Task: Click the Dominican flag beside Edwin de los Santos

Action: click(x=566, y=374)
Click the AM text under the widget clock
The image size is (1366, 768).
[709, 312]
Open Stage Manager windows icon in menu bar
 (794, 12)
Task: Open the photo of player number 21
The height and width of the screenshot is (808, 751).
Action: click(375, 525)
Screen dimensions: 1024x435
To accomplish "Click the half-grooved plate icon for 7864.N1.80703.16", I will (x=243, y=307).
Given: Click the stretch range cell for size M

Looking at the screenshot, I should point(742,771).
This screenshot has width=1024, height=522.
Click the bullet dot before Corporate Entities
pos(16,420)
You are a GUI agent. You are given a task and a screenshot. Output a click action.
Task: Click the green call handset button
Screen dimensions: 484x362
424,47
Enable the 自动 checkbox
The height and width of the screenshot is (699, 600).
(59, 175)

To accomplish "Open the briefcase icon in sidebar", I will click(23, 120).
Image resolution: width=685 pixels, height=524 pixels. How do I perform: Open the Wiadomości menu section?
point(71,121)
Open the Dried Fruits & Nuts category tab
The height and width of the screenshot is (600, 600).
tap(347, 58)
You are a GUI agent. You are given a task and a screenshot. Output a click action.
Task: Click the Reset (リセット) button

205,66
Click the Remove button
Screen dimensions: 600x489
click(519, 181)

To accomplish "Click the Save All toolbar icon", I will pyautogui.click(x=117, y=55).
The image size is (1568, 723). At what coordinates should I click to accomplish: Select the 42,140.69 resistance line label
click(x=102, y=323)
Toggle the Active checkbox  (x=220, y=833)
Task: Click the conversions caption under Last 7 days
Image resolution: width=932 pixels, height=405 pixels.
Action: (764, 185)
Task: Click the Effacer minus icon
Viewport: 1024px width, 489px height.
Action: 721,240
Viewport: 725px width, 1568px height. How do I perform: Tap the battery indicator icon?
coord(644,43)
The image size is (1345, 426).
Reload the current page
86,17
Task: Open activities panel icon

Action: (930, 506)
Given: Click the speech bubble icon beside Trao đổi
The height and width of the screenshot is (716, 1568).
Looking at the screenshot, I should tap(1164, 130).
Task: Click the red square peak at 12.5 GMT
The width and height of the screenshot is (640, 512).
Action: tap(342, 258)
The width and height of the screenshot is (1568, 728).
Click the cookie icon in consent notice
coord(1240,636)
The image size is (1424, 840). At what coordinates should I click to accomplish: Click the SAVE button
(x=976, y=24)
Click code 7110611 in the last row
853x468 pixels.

____________

§ **What is required**
Please reproduce the records above in their entirety, exactly as given.

§ **Solution to this problem**
Task: Click the Dominican flag beside Edwin de los Santos

Action: click(x=566, y=374)
Click the AM text under the widget clock
The image size is (1366, 768).
[709, 312]
Open Stage Manager windows icon in menu bar
 (794, 12)
Task: Open the photo of player number 21
The height and width of the screenshot is (808, 751).
Action: click(375, 525)
Screen dimensions: 1024x435
To accomplish "Click the half-grooved plate icon for 7864.N1.80703.16", I will (x=243, y=307).
Given: Click the stretch range cell for size M

Looking at the screenshot, I should point(742,771).
This screenshot has width=1024, height=522.
Click the bullet dot before Corporate Entities
pos(16,420)
You are a GUI agent. You are given a task and a screenshot. Output a click action.
Task: Click the green call handset button
Screen dimensions: 484x362
424,47
Enable the 自动 checkbox
The height and width of the screenshot is (699, 600).
(59, 175)

To accomplish "Open the briefcase icon in sidebar", I will click(23, 120).
Image resolution: width=685 pixels, height=524 pixels. How do I perform: Open the Wiadomości menu section?
point(71,121)
Open the Dried Fruits & Nuts category tab
The height and width of the screenshot is (600, 600).
tap(347, 58)
You are a GUI agent. You are given a task and a screenshot. Output a click action.
Task: Click the Reset (リセット) button

205,66
Click the Remove button
Screen dimensions: 600x489
click(519, 181)

To accomplish "Click the Save All toolbar icon", I will pyautogui.click(x=117, y=55).
The image size is (1568, 723). At what coordinates should I click to accomplish: Select the 42,140.69 resistance line label
click(x=102, y=323)
Toggle the Active checkbox  (x=220, y=833)
Task: Click the conversions caption under Last 7 days
Image resolution: width=932 pixels, height=405 pixels.
Action: (764, 185)
Task: Click the Effacer minus icon
Viewport: 1024px width, 489px height.
Action: 721,240
Viewport: 725px width, 1568px height. How do I perform: Tap the battery indicator icon?
coord(644,43)
The image size is (1345, 426).
Reload the current page
86,17
Task: Open activities panel icon

Action: (930, 506)
Given: Click the speech bubble icon beside Trao đổi
The height and width of the screenshot is (716, 1568).
Looking at the screenshot, I should tap(1164, 130).
Task: Click the red square peak at 12.5 GMT
The width and height of the screenshot is (640, 512).
Action: tap(342, 258)
The width and height of the screenshot is (1568, 728).
Click the cookie icon in consent notice
coord(1240,636)
The image size is (1424, 840). At what coordinates should I click to accomplish: Click the SAVE button
(x=976, y=24)
Click code 7110611 in the last row
853x468 pixels.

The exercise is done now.